*** Data for review Section Begins ***
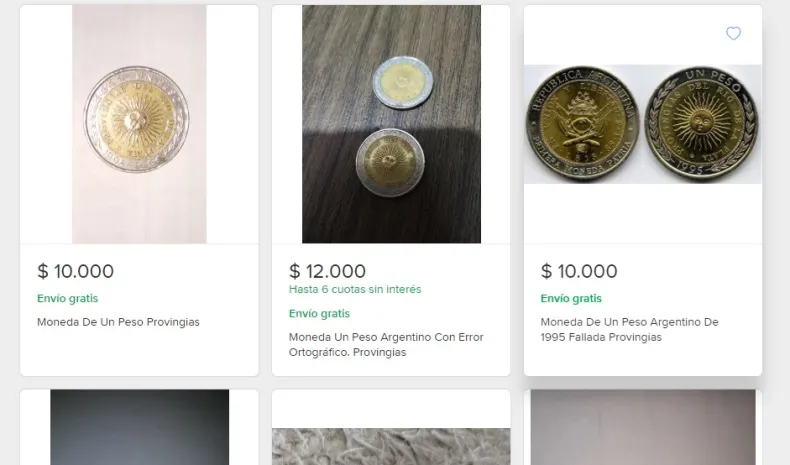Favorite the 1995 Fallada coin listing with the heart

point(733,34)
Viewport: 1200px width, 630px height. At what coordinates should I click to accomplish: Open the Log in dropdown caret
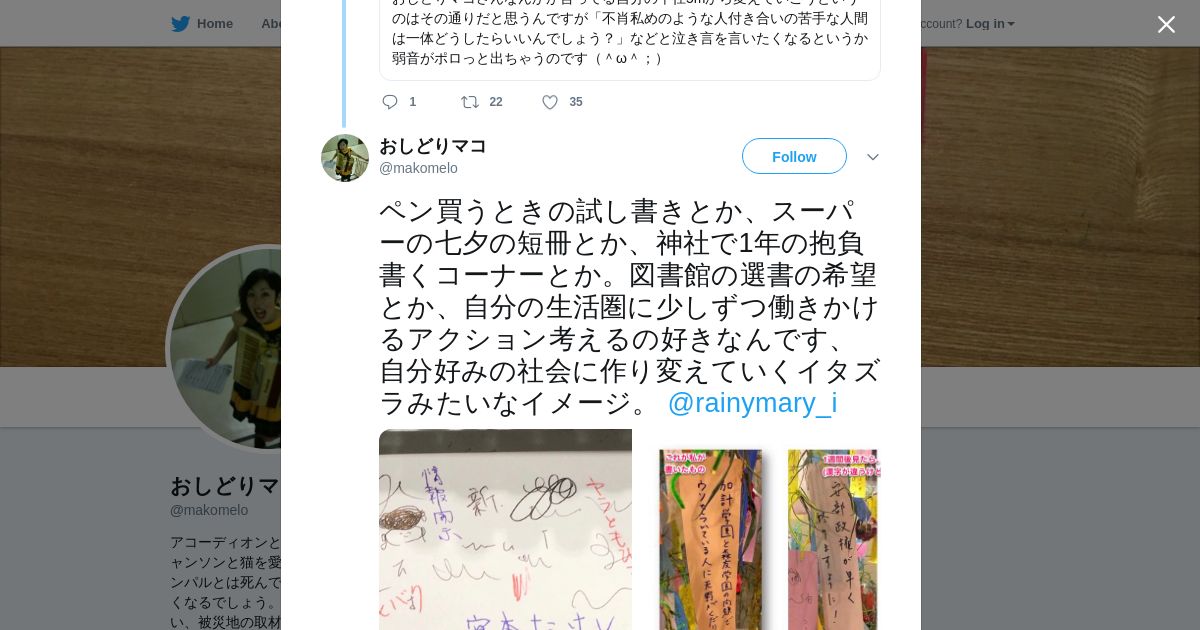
*** Data for review Section Ends ***
*** Data for review Section Begins ***
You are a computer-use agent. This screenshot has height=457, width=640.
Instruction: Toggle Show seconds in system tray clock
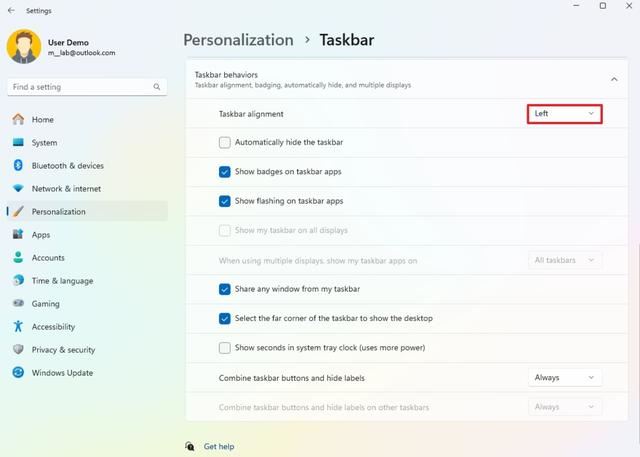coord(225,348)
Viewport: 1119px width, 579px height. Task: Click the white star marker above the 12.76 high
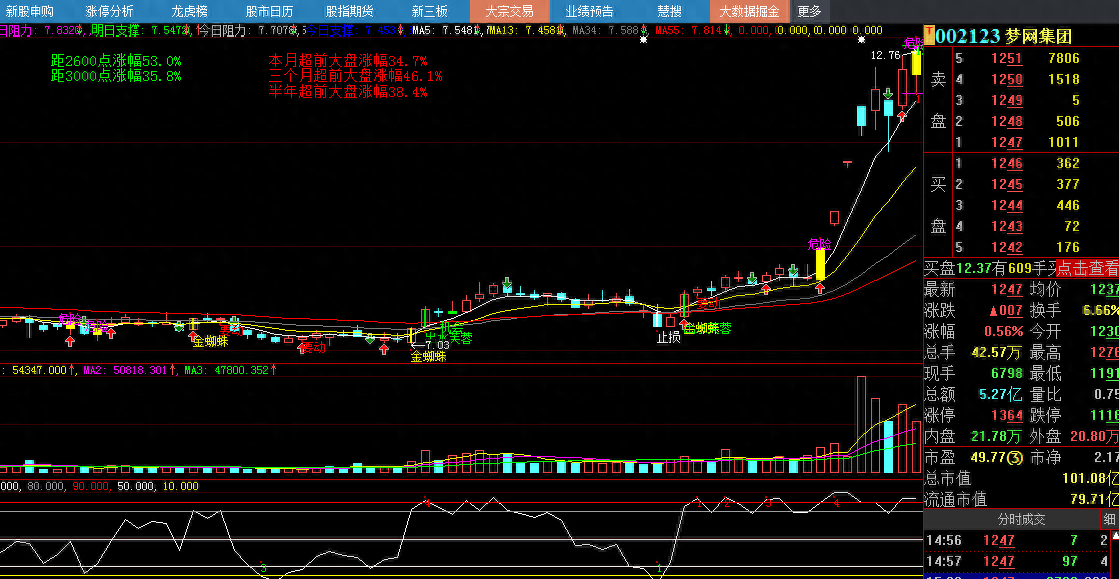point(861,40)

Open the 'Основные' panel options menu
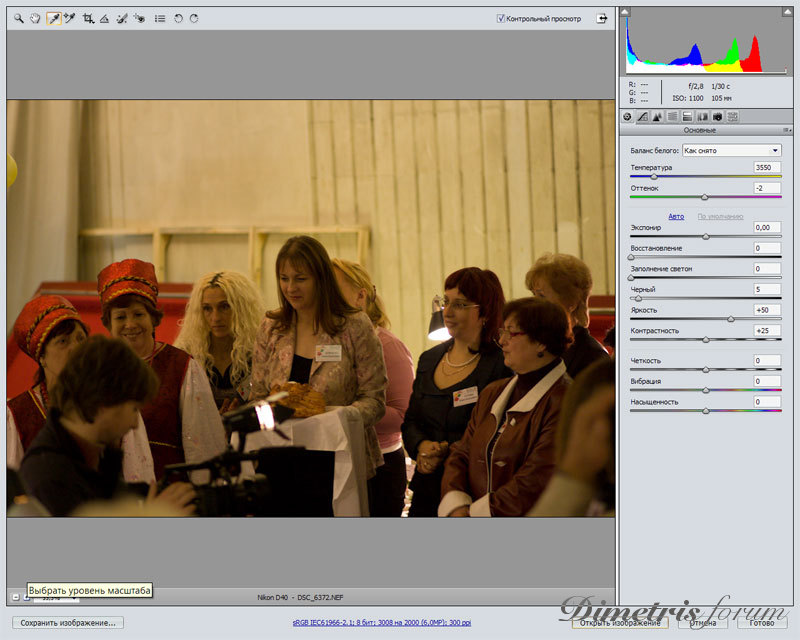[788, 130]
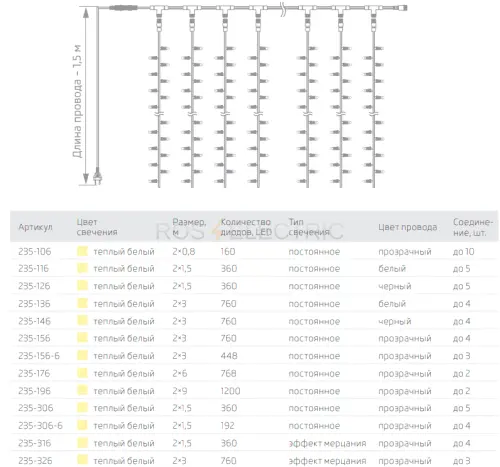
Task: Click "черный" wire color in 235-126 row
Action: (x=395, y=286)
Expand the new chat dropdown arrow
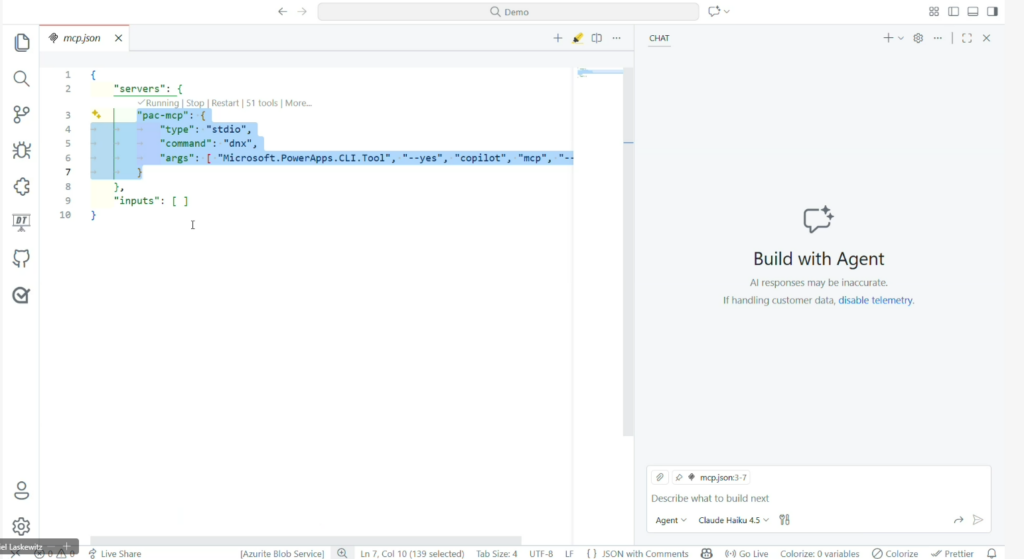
*** Data for review Section Ends ***
__Problem description__: The answer must be every line of the records that holds the string "dropdown".

__Response below__:
Viewport: 1200px width, 630px height. At what coordinates should I click to accomplish: Open the Log in dropdown caret
Expand the new chat dropdown arrow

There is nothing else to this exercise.